INMO representatives told the Committee that nurses face massive overcrowding in emergency departments, with 714 patients on trolleys one day this year.

According to the INMO, there have been nearly 10,000 attacks on acute hospital staff in the past decade, over 70% of which were against nurses.

Speaking after the committee meeting, INMO General Secretary Phil Ní Sheaghdha said:

“Ireland’s health service is in crisis, with nursing staff put under extreme pressure, even in summer. Winter is coming, and I worry that more nurses will either burn out or look for better-paid work overseas.

“A decade ago, the health minister declared nearly 500 people on trolleys as a ‘national emergency’. Yet we’ve seen days with over 700 people on trolleys in 2018, with little or no political urgency.

“The time for reports and reviews is over.
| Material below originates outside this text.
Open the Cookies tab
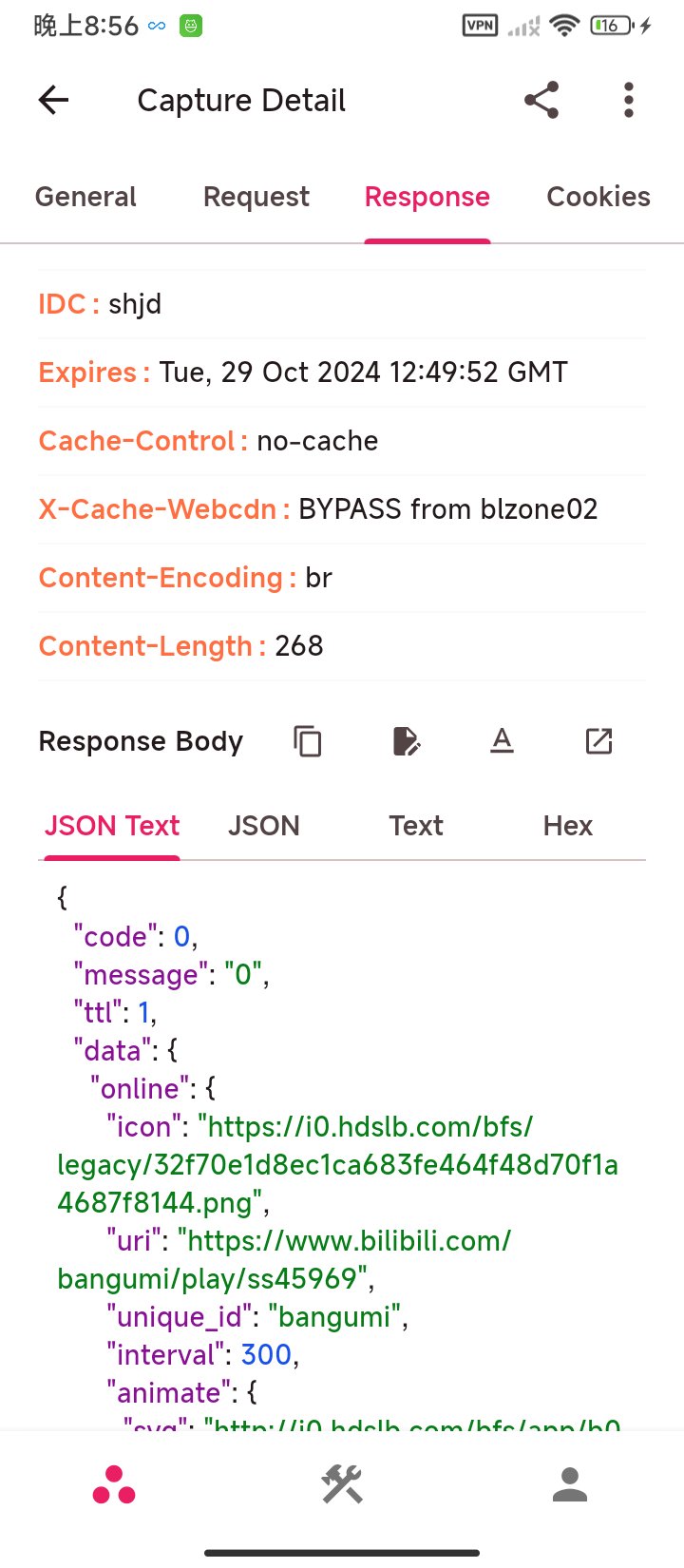Viewport: 684px width, 1568px height. 598,197
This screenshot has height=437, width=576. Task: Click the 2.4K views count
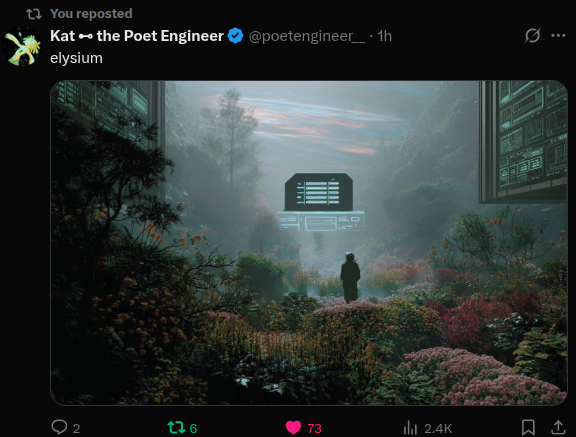(438, 428)
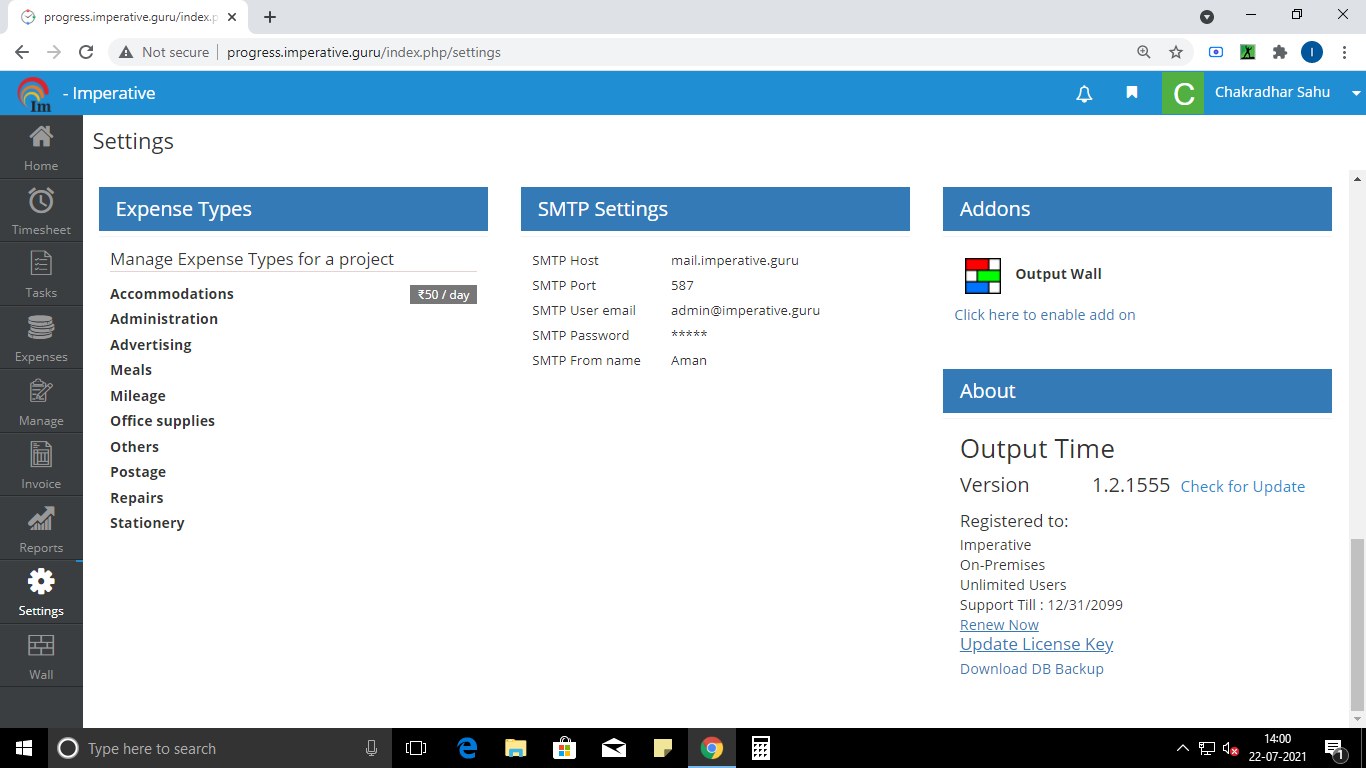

Patients deserve hospitals which are appropriately staffed by properly paid nurses. That will not happen without real investment in the health service.”

“Irish nursing wages simply aren’t at the races when it comes to the international job market. Compared to other recruiting health systems, Irish nurses work longer hours for lower pay. The proof is in the pudding: nurses would not be looking at opportunities overseas if pay and conditions were worse there."

“Without a pay increase, the health service will not be able to maintain existing capacity, never mind the growth required for a growing and ageing population," she said.